2021 […] is now being branded the year of climate catastrophes. Add the deaths from the North American heat dome, from floods in Germany and Belgium, from Indian climate-related catastrophes that you may not have heard about, and from more than 200 other catastrophes. Adjusted to a full year, climate-related weather disasters could cause about 6,000 deaths in 2021.

Cue outraged howls of “People are dying! How dare you!” from the brainless ninnies of climate change.

Yes, people are dying. But, they always have – just in far greater numbers. If every death from climate change is a tragedy, then every death from climate change avoided must be a blessing.

And we are truly blessed.

The International Disaster Database shows that an average of half a million people died from climate-related disasters in the 1920s. Today that has plummeted to 6,000.

How dare you, Greta Thunberg? 494,000 people a year have been saved from climate-related death, most of them in the poorest countries and all you, an ultra-privileged Swedish teenager, can do is howl and stamp your feet about your first world problems. How dare you!

But… but… deadly floods in Europe!

The recent flooding in Germany and Belgium, which many, including German Chancellor Angela Merkel, are blaming on climate change. Yet a new study of more than 10,000 rivers around the world shows that most rivers now flood less. What used to be a 50-year flood in the 1970s happens every 152 years today, likely due to urbanization, flood-control measures, and changes in climate.

In fact, the real cause of disasters like the German flooding is government.

As more people build on risky flood plains, they need better water management and timely warning systems. The German government, ever-ready to sink billions into solar panels and wind farms, has spectacularly failed its riverside communities.

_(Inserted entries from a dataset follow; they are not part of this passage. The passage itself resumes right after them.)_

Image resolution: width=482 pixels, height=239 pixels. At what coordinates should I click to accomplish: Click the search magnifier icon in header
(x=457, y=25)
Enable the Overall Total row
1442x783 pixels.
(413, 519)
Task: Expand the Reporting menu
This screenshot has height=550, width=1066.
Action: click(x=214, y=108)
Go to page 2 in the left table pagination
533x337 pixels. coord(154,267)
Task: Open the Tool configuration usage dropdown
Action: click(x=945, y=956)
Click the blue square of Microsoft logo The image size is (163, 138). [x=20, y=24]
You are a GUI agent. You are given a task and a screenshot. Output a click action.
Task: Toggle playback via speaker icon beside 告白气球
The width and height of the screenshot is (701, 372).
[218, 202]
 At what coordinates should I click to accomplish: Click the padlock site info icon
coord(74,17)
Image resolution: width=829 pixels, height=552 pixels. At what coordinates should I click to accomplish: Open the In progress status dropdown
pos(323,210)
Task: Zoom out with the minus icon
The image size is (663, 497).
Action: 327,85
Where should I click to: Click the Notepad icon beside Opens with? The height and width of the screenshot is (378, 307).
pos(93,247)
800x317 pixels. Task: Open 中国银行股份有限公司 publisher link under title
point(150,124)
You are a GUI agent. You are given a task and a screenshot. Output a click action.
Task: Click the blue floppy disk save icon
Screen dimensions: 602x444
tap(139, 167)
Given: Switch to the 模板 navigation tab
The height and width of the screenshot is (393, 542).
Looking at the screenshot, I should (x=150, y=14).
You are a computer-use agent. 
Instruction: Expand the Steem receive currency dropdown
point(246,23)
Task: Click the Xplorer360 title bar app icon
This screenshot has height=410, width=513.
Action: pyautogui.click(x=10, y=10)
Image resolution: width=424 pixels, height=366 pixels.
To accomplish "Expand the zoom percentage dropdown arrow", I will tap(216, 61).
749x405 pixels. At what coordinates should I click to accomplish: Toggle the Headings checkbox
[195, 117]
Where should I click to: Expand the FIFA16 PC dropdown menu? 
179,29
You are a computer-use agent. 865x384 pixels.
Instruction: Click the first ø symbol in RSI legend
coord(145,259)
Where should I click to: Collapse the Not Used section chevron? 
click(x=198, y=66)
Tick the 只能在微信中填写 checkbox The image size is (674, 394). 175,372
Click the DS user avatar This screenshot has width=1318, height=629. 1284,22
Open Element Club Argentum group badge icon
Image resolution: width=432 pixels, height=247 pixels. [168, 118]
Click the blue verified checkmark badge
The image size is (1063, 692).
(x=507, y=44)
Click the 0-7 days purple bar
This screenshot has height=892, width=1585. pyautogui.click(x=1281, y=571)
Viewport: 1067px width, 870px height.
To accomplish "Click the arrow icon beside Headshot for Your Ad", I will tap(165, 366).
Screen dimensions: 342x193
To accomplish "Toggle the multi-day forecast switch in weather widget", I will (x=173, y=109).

Following the deadly European floods in 2002, Germany built an extensive warning system, but during a test last September most warning measures, including sirens and text alerts, didn’t work. The European Flood Awareness System predicted the floods nine days in advance and formally warned the German government four days in advance, yet most people on the ground were left unaware. Hannah Cloke, the hydrologist who set up the system, called it “a monumental failure.”

Who do you think it’s easier for Angela Merkel to blame? Her own government, or the big bogey-man, climate change?

Nearly all of the other whipping-boys of the climate cultists, such as the devastating bushfires in the US and Australia, can similarly be sheeted home to abysmal forest management on government reserves. In Australia’s case, this lesson has been hammered home by inquests since the 1930s; yet governments prefer to bow to environmental activists rather than manage forests to reduce fire risk.

Even so, wildfires have declined spectacularly over the last century, in complete opposition to the lies of climate activists.

But what about the heat waves?

Even if heat waves have increased – that’s not a bad thing. Remember, a death saved from climate causes is a blessing.

Once again, climate change is saving an awful lot more deaths than it takes.

According to a new study in the Lancet […] temperature increases over the past two decades in the U.S. and Canada cause about 7,200 more heat deaths a year. But the study also shows that warming prevents about 21,000 cold deaths a year. Globally, the study shows that climate change annually causes almost 120,000 additional heat deaths but avoids nearly 300,000 cold deaths.

Wall Street Journal

So, that’s 180,000 net lives saved by climate change.

Tell me again why I’m supposed to be terrified?